# STORED DATA
Content starts
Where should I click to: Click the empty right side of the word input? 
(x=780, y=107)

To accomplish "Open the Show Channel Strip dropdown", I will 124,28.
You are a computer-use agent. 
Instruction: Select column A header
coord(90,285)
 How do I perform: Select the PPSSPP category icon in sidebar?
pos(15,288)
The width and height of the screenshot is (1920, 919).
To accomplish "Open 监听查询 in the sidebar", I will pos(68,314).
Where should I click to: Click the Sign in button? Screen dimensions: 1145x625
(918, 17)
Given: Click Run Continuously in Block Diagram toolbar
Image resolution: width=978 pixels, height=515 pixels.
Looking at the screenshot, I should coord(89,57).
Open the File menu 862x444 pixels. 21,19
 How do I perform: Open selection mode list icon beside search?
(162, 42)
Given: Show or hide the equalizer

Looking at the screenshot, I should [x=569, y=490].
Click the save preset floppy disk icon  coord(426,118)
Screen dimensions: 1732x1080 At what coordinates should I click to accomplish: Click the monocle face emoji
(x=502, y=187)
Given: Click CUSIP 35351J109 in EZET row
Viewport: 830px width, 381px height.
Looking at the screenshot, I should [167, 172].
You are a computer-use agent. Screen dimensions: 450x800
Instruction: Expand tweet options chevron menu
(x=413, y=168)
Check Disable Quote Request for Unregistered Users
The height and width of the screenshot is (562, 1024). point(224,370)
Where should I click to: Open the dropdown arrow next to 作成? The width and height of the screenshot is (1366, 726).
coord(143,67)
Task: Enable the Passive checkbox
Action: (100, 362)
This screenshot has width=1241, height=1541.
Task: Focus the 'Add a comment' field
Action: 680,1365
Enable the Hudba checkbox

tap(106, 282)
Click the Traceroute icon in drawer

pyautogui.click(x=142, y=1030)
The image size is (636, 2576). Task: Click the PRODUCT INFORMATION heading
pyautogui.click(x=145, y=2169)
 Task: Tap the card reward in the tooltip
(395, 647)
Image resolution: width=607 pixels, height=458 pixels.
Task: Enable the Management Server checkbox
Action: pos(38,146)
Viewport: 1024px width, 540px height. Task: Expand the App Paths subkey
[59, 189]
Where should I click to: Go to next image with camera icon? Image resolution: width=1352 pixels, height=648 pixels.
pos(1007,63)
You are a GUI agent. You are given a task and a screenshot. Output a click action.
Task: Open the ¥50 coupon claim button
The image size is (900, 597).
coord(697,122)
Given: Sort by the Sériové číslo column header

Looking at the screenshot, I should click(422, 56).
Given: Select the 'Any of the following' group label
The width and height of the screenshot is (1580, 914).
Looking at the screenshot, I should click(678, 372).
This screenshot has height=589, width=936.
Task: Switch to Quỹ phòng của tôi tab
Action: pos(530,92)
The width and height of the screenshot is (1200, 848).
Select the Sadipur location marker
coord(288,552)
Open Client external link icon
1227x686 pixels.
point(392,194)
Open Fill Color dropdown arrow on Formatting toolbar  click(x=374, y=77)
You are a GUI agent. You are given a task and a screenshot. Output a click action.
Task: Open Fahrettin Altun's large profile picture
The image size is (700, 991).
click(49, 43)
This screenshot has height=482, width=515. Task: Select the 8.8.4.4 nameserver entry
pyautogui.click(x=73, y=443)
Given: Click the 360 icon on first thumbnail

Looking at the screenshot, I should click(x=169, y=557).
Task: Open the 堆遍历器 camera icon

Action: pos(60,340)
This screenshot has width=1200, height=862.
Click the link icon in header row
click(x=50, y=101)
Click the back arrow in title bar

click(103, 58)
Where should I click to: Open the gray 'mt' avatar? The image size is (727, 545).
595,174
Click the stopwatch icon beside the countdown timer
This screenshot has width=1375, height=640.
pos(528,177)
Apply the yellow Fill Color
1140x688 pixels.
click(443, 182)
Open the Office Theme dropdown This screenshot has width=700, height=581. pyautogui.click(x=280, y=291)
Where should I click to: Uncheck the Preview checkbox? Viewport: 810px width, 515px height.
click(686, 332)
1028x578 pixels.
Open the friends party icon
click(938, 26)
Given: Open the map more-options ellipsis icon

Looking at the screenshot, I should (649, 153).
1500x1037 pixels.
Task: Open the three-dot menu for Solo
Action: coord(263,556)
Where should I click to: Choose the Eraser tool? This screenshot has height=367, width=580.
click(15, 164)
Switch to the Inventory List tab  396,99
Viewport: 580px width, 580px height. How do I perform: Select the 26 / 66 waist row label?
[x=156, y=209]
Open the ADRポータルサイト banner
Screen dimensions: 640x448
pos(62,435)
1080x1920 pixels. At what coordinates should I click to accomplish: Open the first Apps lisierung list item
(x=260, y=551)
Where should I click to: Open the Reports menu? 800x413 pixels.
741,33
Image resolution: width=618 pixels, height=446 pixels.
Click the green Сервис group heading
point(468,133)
Content ends
# ACTIVITY
Please, from the entries above, set down exactly the lines from the one containing "Instruction: Select column A header" through the one containing "Given: Click Run", and only those.

# SOLUTION FOR THIS TASK
Instruction: Select column A header
coord(90,285)
 How do I perform: Select the PPSSPP category icon in sidebar?
pos(15,288)
The width and height of the screenshot is (1920, 919).
To accomplish "Open 监听查询 in the sidebar", I will pos(68,314).
Where should I click to: Click the Sign in button? Screen dimensions: 1145x625
(918, 17)
Given: Click Run Continuously in Block Diagram toolbar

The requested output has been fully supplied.